(1.) Heard counsel for the complainant and perused the records.
(2.) The complainant's wife Kamalakshy died of cancer on 27.6.1989. For sometime past according to the complainant, she was being examined by the opposite party who is the Professor of Obsterics and Gynaecology in the Medical College, Calicut. This began sometime in 1986 when she started discharging some fluid from the Uterus. Biopsy was done and D and C operation was performed in 1986 and 1988. After the last biopsy on 28.1.1989, according to the complainant, the opposite party informed him that she had cancer in the Uterus. She was directed to the cancer O. P where it was disclosed that the disease had reached the third stage. Thereafter Kamalakshy was taken to Madras (the cancer institute) where it was found that the disease was 17 months old. From there she was brought back to her native village where she died on 27.6.1989.

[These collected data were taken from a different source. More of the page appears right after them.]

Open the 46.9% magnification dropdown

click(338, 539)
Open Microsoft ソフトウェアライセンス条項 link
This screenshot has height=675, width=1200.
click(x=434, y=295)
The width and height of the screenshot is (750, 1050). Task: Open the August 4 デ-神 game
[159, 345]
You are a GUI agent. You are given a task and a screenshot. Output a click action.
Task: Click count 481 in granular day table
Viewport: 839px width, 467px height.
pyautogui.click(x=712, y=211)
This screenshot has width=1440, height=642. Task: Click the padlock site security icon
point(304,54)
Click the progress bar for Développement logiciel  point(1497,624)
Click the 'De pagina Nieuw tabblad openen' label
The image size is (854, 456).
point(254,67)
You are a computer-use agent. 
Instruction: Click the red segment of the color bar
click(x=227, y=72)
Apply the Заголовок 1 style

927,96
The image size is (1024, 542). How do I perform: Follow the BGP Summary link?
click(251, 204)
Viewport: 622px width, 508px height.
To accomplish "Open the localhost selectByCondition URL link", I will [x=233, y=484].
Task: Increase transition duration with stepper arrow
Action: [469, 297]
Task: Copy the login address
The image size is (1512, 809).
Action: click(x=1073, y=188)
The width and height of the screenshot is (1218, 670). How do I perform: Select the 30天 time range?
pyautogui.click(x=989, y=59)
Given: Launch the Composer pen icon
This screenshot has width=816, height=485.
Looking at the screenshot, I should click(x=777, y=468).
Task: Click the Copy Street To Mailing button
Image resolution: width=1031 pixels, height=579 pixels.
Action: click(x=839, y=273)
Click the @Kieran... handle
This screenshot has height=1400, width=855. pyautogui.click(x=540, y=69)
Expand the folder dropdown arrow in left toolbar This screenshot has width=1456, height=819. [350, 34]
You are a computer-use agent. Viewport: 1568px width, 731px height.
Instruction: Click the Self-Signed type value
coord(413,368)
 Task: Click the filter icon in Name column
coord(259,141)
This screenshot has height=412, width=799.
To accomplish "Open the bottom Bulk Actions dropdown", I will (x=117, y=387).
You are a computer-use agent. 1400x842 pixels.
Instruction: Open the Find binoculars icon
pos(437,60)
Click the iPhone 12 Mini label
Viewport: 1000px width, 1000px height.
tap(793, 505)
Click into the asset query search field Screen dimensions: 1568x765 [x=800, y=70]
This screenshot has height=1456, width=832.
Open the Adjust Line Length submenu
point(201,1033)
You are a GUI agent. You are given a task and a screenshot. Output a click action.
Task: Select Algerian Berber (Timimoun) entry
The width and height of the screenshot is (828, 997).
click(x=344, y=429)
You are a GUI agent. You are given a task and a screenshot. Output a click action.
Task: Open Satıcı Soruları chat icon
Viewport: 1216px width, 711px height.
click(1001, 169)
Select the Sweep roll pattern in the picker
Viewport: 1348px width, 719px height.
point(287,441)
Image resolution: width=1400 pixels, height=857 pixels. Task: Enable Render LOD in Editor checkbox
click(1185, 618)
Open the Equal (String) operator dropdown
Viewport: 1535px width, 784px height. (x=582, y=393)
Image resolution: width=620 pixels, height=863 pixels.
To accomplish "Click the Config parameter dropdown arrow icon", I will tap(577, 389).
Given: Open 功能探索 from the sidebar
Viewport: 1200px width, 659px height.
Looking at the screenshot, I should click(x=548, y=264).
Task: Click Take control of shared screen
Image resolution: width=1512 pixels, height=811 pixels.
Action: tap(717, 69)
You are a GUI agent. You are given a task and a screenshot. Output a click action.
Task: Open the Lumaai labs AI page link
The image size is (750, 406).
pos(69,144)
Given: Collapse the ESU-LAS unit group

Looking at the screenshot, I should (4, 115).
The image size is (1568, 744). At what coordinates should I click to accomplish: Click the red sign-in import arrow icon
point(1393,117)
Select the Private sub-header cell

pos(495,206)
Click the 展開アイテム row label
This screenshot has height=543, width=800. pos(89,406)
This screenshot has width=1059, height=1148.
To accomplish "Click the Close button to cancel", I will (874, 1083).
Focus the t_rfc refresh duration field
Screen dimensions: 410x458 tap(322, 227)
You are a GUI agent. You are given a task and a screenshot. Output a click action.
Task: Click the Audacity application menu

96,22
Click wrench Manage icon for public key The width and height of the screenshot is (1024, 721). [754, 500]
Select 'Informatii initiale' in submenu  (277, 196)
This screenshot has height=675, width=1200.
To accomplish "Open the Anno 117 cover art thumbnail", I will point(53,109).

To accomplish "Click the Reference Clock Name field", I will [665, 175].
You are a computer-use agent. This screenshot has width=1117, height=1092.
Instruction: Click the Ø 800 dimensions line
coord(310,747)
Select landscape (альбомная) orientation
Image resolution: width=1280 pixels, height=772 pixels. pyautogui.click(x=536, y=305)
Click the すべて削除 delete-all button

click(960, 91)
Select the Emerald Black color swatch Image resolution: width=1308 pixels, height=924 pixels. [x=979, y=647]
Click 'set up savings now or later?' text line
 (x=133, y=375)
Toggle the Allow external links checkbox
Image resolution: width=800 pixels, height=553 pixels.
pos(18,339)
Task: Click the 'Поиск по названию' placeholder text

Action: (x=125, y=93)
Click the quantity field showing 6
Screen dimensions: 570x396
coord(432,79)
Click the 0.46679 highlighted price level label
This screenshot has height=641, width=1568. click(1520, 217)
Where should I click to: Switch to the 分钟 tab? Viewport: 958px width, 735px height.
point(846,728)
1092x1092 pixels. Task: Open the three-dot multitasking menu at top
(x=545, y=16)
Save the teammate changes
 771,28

(3.) From the records and the averments in the complaint it is prima facie difficult to conclude that there was such deficiency on the part of the opposite party as a medical officer which would render him liable under the Act. What is worse there is no suggestion that either the complainant or his wife hired his services for consideration Counsel for the complainant suggested that the tax which the complaint has been praying to the State constitute sufficient consideration to support the hire. But the National Commission has repeatedly held otherwise that tax does not constitute such consideration. In all these circumstances we do not find sufficient justification to entertain the complaint. The complainant, can if he is so advised, institute other appropriate proceedings to seek relief. With these observations we reject the complaint.